------ Seçki

İstanbul’un tuhaflıkları, tekinsiz mekânları, esrarengiz kişilikleri, ilginç ya da değil ama bizzat tarihi söz konusu olduğunda akla gelen ilk isim hiç kuşkusuz Reşad Ekrem Koçu olacaktır ve elbette onun 'İstanbul Ansiklopedisi'.
“Koçu, İstanbul’un ‘muazzam kütüğü’nü oluşturmak üzere 1944’te başladığı etraflı kaynak tarama ve madde yazımı çalışmalarını 1973’e kadar sürdürür. Sokaklardan mimari yapılara, mühim ya da alelade şahıslardan şehrin âdetlerine, tarihî olaylardan şehir efsanelerine nice konu hikâyemsi anlatımlarla ve resimlemeler eşliğinde kayda geçirilir. Dönemin değerli tarihçi, edebiyatçı, akademisyen ve sanatçılarının katkıda bulunduğu İstanbul Ansiklopedisi, tezkirecilik geleneğiyle Batılı ansiklopedizmin –Koçu’nun kişisel ilgileri çevresinde şekillenen– benzersiz bir karışımı olur. Yalnızca bir başvuru kaynağı, bir tanıklıklar derlemesi ya da İstanbul’a dair her şeyi içerme çabasında devasa bir girişim değil; bütün bu malzemeyi belirli önem hiyerarşileri ve içerme/dışlama stratejileri doğrultusunda işleyerek kendine has bir İstanbul fikri ya da imgesi inşa eden sıra dışı bir çalışmadır.”
Bu cümleler, SALT ve Kadir Has Üniversitesi’nin uzun vadeli bir arşiv ve araştırma projesini hayata geçirdiklerine dair yapılan açıklamadan... Üç yıla yayılacak projeyle tarihçi ve romancı Reşad Ekrem Koçu’nun yarım kalmış İstanbul Ansiklopedisi‘nin basılı ciltleri ve yayınla ilgili muhtelif nitelikte binlerce belge dijital ortama aktarılarak çok yönlü bir çevrimiçi yazılım aracılığıyla erişime açıldı. Son zamanlarda haberini aldığımız en heyecan verici girişimlerden biri olarak nitelendirebiliriz sanırım rahatlıkla; çalışmaların ayrıntılarını da SALT’ın internet sitesinden takip etmek mümkün.

------------
------ Kayıtlı veriler

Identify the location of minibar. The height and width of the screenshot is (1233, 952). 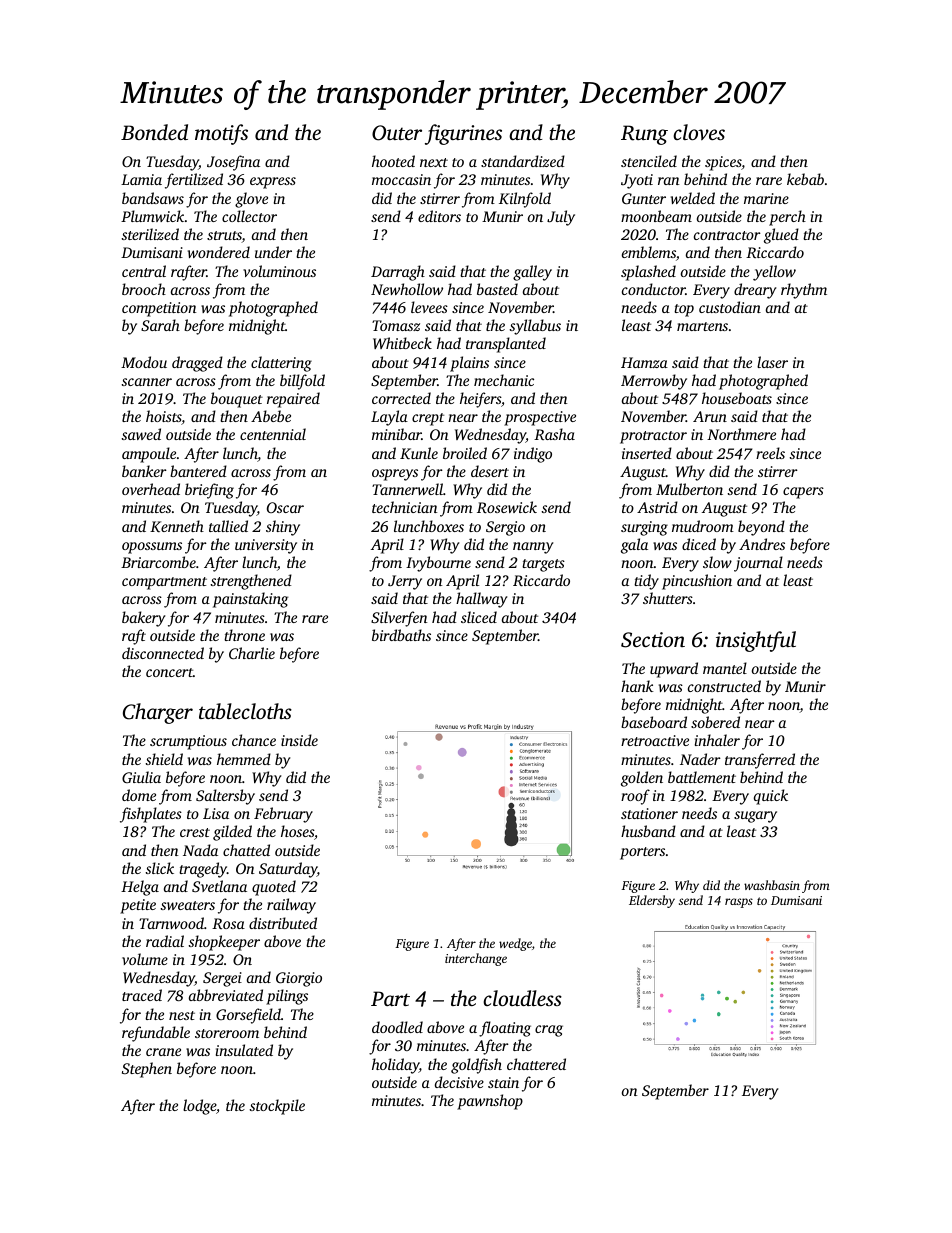
(397, 434).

------------

Alıştırmalar:
[A] Koçu ve İstanbul Ansiklopedisi üzerine olan metne göre Koçu, ansiklopedi için kaynak tarama ve madde yazımı çalışmalarını hangi yıllar arasında sürdürmüştür?
[B] Koçu ve İstanbul Ansiklopedisi üzerine olan metinde "Bu cümleler, SALT ve Kadir Has Üniversitesi’nin" diye başlayan paragrafı, ana bilgilerini koruyarak madde listesine dönüştürün.
[C] Koçu ve İstanbul Ansiklopedisi üzerine olan metni, son cümlesinden sonra kaldığı yerden devam ettirin.

Cevaplar:
[A] 1944'ten 1973'e kadar sürdürmüştür.

[B]
- Alıntılanan cümleler, SALT ve Kadir Has Üniversitesi'nin uzun vadeli bir arşiv ve araştırma projesiyle ilgili açıklamasından alınmıştır.
- Üç yıla yayılacak proje kapsamında Koçu'nun yarım kalmış İstanbul Ansiklopedisi'nin basılı ciltleri dijital ortama aktarılmıştır.
- Yayınla ilgili çeşitli nitelikteki binlerce belge de dijital ortama aktarılmıştır.
- Bu malzeme çok yönlü bir çevrimiçi yazılım aracılığıyla erişime açılmıştır.
- Proje, son zamanların en heyecan verici girişimlerinden biri olarak nitelendirilmektedir.
- Çalışmaların ayrıntıları SALT'ın internet sitesinden takip edilebilir.

[C]
Bir tarafta böylesi bir proje yürütülürken, benzeri çalışmalarla ilgilenenleri sevindirecek bir kitap da yakın bir zaman önce Can Yayınları tarafından yayımlandı: Mahmut Yesari (1895-1945) imzalı 'İstanbul’un Antika Tipleri'. "Yesari, bir halk yazarı olarak toplumun her tabakasını gözlemlemiş, kendine has bir üslupla kaleme almıştır. Farklı dinî ve etnik kökendeki kişilerin dikkat çekici yönlerini, karikatüristliğinin de tesiriyle eserlerine yansıtmıştır. Üç bölümden oluşan bu eseri hazırlarken Mahmut Yesari’nin gazeteler ve dergilerde kalan çeşitli yazılarından derlemeler yaptık. (...) Gerek kurguya dayalı gerekse gazetecilikten hareketle gözleme dayalı eserlerinde daha çok halk yaşantısı üzerinde duran Yesari, İstanbul’un Antika Tipleri’nde topluma göre ‘meşâhir-i meçhule’ olan tipleri (bilinmeyen ünlü insanlar) anlatmıştır.” Kitabı yayıma hazırlayan Tahsin Yıldırım, bu cümlelerle tanıtıyor 'İstanbul’un Antika Tipleri’ni.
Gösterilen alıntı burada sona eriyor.